コンクリート主任技士の試験対策として、今回は「施工・劣化」の分野から、実務の打継ぎ計画や補修工法で極めて重要であり、試験でも高確率で出題される「新旧コンクリートの付着(打ち継ぎ目)と表面処理」に関する問題をお届けします。
一体化された堅牢な構造物を造るための、打継ぎ面の適切な処理方法は記述・択一ともに必須の知識です。
【問題】コンクリートの打継ぎ(施工継目)の処理に関する記述として、最も不適当なものはどれか。
- (1) 先に打ち込まれたコンクリートの硬化後、新旧コンクリートの一体化を図るためには、打継ぎ面のレイタンスや脆弱なコンクリート層を完全に取り除き、粗骨材を露出させる処理(チッピングや高圧洗浄など)を行うことが有効である。
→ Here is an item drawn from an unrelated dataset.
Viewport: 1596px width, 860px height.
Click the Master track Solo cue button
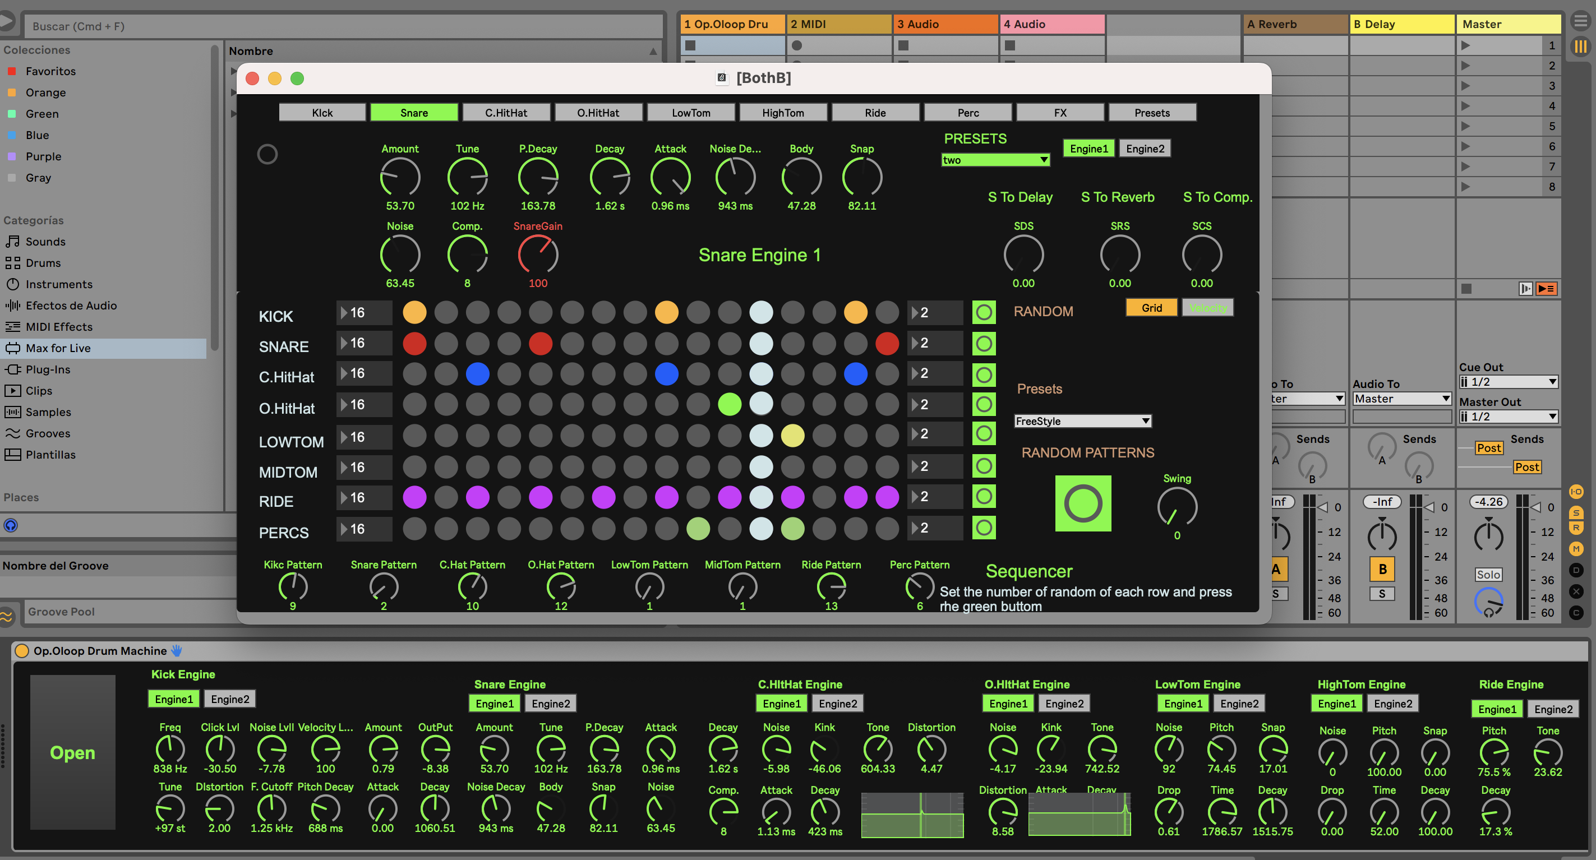1488,574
- (2) 新たにコンクリートを打ち継ぐ直前の旧コンクリートの接合面は、乾燥収縮によるひび割れを防ぐため、完全に乾燥させた「絶対乾燥状態(絶乾状態)」に保っておかなければならない。
- (3) 鉛直方向の打継ぎ(垂直継目)を設ける場合、型枠の締付けや振動機の掛け方によって打継ぎ面が緩みやすいため、旧コンクリートの端部をあらかじめ粗に仕上げておくか、適切な継目板などを用いて密着性を高める。
- (4) 水平な打継ぎ面において、旧コンクリートの表面にレイタンスが残ったまま新しいコンクリートを打ち重ねると、その境界部分の付着強度が著しく低下し、将来的な水密性の低下やせん断強度の不足を招く。
【正解】
(2)
【解説】
- (1) 正しい: 打継ぎ処理(チッピングなど)に関する正しい記述です。最表面の弱い部分(レイタンス等)をハツり取って骨材を露出させ、表面を凸凹にすることで、新旧コンクリートが「アンカー効果」により強力に付着します。
- (2) 誤り(これが正解): 非常に重要な実務・試験のポイントです。旧コンクリートの接合面がカラカラに乾燥していると、新しく打ち込まれたフレッシュコンクリート中の必要な水分(セメントの水和反応に必要な水)を古いコンクリートが吸い取ってしまいます。 これにより境界部の新コンクリートが水分不足になり(ドライアウト現象)、十分な強度が出ず付着力が激減します。そのため、打継ぎ直前は「吸水が飽和した湿潤状態(ただし表面に水たまりがない状態)」にしておくのが鉄則です。
- (3) 正しい: 垂直方向の打継ぎにおける施工上の注意点です。水平方向に比べてコンクリートの自重による密着が期待できないため、より入念な締固めや、打継ぎ面の処理(凹凸の形成やキズの付与)が必要になります。
- (4) 正しい: レイタンスが及ぼす悪影響の記述です。前回の問題でも触れた「レイタンス(脆弱な微粉末の層)」が新旧の間に挟まると、境界が完全に「剥離した目地」のようになってしまいます。
要点チェック(打継ぎの黄金ルール):
- 打継ぎ面は「濡らす」が「水は溜めない」: 旧コンクリート面は事前に十分に散水して湿らせておきますが、水たまり(遊離水)がある状態で打ち重ねると、今度は水セメント比が上がって脆弱になるため、打設直前に水たまりは綺麗に拭き取る・飛ばす必要があります。
- レイタンスは天敵: 必ずワイヤーブラシや高圧洗浄(ウォータージェット)、チッピングで削り落とす。
「絶乾状態にする」という選択肢は、乾燥収縮のイメージと混同しやすいため、試験での非常によくある引っ掛けパターンです。「新しいコンクリートの水を守るために湿らせておく」と覚えておきましょう。